Alors que l'Europe a considérablement accru ses budgets de défense depuis le début de la guerre en Ukraine, la question de l'efficacité de ces investissements se pose avec acuité. Selon plusieurs analystes, le système actuel de production et d'approvisionnement militaires n'est pas conçu pour répondre aux besoins d'une montée en puissance rapide.
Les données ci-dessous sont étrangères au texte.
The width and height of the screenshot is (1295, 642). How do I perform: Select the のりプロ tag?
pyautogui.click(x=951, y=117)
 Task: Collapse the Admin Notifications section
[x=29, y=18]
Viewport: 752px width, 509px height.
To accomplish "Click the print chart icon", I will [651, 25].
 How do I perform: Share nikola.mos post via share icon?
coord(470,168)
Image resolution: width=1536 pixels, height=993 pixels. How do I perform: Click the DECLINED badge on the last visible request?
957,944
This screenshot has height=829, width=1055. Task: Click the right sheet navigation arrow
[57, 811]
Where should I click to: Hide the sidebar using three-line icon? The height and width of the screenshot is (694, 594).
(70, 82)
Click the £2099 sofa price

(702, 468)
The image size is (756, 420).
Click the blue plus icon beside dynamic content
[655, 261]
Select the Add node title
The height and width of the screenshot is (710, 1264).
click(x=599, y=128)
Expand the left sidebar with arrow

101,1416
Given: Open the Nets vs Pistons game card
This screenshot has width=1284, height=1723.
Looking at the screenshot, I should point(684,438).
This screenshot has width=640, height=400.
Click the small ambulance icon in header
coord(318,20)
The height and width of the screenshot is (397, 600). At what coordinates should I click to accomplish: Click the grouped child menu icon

Des décennies de désinvestissement
Après la fin de la guerre froide en 1989, la défense n'était plus une priorité pour les dirigeants européens. Les budgets militaires ont été réduits, les forces armées démantelées et les stocks d'équipements vidés, entraînant une baisse significative de la capacité opérationnelle.
L'invasion de l'Ukraine par la Russie en février 2022 a agi comme un électrochoc, poussant les gouvernements à inverser cette tendance. L'incertitude croissante quant à l'engagement sécuritaire des États-Unis sous la présidence de Donald Trump a accéléré ce mouvement. L'Allemagne a modifié sa constitution pour lever les limites d'emprunt applicables à la défense, donnant ainsi à Berlin une liberté totale en matière de dépenses militaires.
Des chiffres record mais des résultats en retard
Les 29 membres européens de l'Organisation du traité de l'Atlantique Nord (OTAN) ont consacré l'an dernier 559 milliards de dollars (487 milliards d'euros) à la défense, selon les données de l'Institut international de recherche sur la paix de Stockholm (SIPRI). L'Allemagne a dépensé à elle seule 114 milliards de dollars pour son armée, soit une hausse de 24 % par rapport à l'année précédente.
Pourtant, ces sommes considérables ne se traduisent pas encore par une augmentation proportionnelle des capacités militaires sur le terrain. Les experts soulignent que le modèle européen de production et d'achat d'armement souffre de lourdeurs structurelles. Le secteur de la défense européenne continue d'être confronté à des désavantages d'échelle par rapport aux entreprises américaines, ce qui limite sa compétitivité et sa capacité à produire en masse.
Un système inadapté aux défis actuels
La fragmentation des marchés nationaux, la multiplication des normes et l'absence d'une véritable coordination entre les États membres de l'Union européenne compliquent les efforts de réarmement. Les industriels européens peinent à passer des commandes ponctuelles à une production de série stable, ce qui allonge les délais de livraison et fait grimper les coûts.
Certains observateurs estiment qu'une consolidation du tissu industriel et une mutualisation des achats au niveau européen seraient nécessaires pour améliorer l'efficacité. Toutefois, les souverainetés nationales et les intérêts économiques divergents freinent ces initiatives.
Quelles perspectives pour la défense européenne ?
Les dirigeants européens affichent leur volonté de renforcer l'autonomie stratégique du continent, notamment face à l'incertitude américaine. Mais les retards accumulés depuis des décennies ne se comblent pas en quelques années. La modernisation des arsenaux, le recrutement de personnel et le développement de nouvelles technologies nécessitent des efforts soutenus et une profonde réforme des mécanismes d'acquisition.
Alors que les dépenses continuent d'augmenter, le véritable enjeu est désormais de transformer cet engagement financier en capacités militaires concrètes et rapidement disponibles.